_Goal of the exercise_.
Reproduce verbatim the lines of data between the line holding "Switch to the Mainboard tab in CPU-Z" and the line holding "click(x=472, y=192)", inclusive.

_Entries provided_.
__________________________________________________

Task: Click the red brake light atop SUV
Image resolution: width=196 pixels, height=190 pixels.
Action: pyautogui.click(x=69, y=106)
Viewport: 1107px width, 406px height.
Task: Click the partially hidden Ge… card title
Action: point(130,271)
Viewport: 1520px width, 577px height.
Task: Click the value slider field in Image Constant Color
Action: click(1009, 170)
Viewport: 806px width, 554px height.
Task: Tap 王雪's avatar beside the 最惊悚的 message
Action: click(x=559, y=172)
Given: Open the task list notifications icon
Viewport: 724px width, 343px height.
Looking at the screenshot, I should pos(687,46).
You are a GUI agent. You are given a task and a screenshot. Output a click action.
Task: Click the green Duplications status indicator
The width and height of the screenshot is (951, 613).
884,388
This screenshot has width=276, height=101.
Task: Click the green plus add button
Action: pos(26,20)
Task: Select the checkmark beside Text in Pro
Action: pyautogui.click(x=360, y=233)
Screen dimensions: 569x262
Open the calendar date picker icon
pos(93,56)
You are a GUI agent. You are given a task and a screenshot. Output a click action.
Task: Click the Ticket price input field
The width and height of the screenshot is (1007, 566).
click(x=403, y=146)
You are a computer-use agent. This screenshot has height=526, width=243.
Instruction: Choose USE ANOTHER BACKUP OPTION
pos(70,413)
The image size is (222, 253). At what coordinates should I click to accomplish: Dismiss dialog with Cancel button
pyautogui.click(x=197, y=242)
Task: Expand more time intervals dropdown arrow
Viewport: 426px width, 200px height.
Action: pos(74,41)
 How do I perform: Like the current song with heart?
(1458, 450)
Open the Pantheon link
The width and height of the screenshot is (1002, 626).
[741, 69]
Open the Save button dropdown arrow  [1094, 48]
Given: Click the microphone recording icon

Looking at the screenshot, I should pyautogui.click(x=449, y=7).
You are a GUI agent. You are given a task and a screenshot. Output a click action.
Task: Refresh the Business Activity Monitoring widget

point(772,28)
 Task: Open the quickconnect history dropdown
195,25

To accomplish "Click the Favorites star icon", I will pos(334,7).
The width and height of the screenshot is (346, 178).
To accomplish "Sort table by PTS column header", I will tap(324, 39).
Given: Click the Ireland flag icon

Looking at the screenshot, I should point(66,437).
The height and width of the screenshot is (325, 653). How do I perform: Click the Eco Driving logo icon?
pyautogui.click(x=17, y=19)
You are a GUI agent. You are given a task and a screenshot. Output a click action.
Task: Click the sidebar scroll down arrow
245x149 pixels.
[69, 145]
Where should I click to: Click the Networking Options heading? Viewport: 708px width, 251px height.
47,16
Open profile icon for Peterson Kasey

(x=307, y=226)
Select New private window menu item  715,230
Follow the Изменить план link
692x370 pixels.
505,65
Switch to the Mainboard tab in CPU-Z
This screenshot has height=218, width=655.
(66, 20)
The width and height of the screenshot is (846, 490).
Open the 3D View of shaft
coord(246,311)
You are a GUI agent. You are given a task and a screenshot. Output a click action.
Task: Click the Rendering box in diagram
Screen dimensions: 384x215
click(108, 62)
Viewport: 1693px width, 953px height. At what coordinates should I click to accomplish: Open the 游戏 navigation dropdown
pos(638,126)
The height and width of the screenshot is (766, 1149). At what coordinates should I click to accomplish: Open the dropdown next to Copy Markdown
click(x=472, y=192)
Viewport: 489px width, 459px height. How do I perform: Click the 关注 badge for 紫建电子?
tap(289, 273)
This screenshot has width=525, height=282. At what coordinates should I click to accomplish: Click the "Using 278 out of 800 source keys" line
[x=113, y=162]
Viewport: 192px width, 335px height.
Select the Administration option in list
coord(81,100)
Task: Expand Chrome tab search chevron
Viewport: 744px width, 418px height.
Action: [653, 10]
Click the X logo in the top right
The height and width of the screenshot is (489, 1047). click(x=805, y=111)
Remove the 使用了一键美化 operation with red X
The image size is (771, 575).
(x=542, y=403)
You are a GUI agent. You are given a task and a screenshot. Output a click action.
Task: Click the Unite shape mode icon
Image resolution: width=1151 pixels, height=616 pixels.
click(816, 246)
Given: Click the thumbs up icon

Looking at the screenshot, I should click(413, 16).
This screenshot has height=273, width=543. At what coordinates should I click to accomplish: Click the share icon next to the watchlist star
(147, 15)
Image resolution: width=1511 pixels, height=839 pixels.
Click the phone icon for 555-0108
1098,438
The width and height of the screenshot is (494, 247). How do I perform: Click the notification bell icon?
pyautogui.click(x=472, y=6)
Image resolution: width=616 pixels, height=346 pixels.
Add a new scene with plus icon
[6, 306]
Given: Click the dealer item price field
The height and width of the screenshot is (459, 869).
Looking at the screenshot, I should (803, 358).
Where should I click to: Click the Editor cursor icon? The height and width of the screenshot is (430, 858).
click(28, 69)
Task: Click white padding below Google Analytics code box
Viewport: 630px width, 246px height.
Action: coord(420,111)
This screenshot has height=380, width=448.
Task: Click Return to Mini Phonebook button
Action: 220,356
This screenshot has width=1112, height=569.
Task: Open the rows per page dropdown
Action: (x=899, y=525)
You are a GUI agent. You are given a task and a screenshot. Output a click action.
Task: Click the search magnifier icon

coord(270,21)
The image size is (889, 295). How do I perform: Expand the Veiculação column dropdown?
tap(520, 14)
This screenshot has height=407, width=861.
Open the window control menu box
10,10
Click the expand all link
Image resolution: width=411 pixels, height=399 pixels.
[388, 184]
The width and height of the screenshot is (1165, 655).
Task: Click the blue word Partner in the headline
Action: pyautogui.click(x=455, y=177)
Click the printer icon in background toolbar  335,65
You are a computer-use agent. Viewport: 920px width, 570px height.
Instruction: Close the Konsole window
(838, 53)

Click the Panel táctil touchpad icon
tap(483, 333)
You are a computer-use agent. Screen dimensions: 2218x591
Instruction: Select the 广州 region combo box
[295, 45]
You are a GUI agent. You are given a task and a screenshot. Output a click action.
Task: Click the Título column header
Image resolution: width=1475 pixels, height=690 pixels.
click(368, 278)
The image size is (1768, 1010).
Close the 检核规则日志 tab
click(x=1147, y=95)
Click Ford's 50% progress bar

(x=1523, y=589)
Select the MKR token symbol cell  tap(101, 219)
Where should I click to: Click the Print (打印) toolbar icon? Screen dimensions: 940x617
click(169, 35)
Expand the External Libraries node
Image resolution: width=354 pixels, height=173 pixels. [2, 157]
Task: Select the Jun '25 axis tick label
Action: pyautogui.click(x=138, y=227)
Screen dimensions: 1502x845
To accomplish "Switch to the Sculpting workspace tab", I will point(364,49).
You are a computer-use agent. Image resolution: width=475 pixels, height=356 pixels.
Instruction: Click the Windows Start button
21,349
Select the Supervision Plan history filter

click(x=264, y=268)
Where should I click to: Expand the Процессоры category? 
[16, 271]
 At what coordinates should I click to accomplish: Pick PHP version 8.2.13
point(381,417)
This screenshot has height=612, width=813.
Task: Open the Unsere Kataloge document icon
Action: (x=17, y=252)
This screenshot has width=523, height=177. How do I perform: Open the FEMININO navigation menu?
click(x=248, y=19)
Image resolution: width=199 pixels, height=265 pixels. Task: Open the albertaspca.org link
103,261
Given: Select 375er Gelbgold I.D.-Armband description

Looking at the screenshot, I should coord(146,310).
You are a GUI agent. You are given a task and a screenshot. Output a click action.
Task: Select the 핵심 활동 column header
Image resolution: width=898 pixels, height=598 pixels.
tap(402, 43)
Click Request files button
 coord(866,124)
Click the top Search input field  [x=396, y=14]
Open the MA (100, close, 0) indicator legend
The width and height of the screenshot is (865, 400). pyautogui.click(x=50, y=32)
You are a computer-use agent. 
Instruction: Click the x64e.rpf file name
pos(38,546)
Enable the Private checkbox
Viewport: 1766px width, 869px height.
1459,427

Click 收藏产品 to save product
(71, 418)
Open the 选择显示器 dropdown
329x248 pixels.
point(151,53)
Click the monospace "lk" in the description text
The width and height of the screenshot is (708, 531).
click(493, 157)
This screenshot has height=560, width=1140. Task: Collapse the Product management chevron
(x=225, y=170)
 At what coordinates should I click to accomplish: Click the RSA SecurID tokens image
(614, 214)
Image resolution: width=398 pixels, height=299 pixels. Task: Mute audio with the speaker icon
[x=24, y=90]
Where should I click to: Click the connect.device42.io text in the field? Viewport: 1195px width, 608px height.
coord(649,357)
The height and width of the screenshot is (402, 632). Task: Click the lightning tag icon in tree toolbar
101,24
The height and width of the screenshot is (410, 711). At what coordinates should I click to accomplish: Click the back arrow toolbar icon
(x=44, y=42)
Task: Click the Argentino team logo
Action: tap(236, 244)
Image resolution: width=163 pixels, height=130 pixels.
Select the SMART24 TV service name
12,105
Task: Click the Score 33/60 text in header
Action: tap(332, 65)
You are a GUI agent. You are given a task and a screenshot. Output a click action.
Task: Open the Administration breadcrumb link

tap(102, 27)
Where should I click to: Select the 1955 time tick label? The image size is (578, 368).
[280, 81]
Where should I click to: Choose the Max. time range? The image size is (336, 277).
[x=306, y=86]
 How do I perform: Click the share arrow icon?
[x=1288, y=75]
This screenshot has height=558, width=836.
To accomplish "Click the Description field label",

__________________________________________________

_Output of the exercise_.
Switch to the Mainboard tab in CPU-Z
This screenshot has height=218, width=655.
(66, 20)
The width and height of the screenshot is (846, 490).
Open the 3D View of shaft
coord(246,311)
You are a GUI agent. You are given a task and a screenshot. Output a click action.
Task: Click the Rendering box in diagram
Screen dimensions: 384x215
click(108, 62)
Viewport: 1693px width, 953px height. At what coordinates should I click to accomplish: Open the 游戏 navigation dropdown
pos(638,126)
The height and width of the screenshot is (766, 1149). At what coordinates should I click to accomplish: Open the dropdown next to Copy Markdown
click(x=472, y=192)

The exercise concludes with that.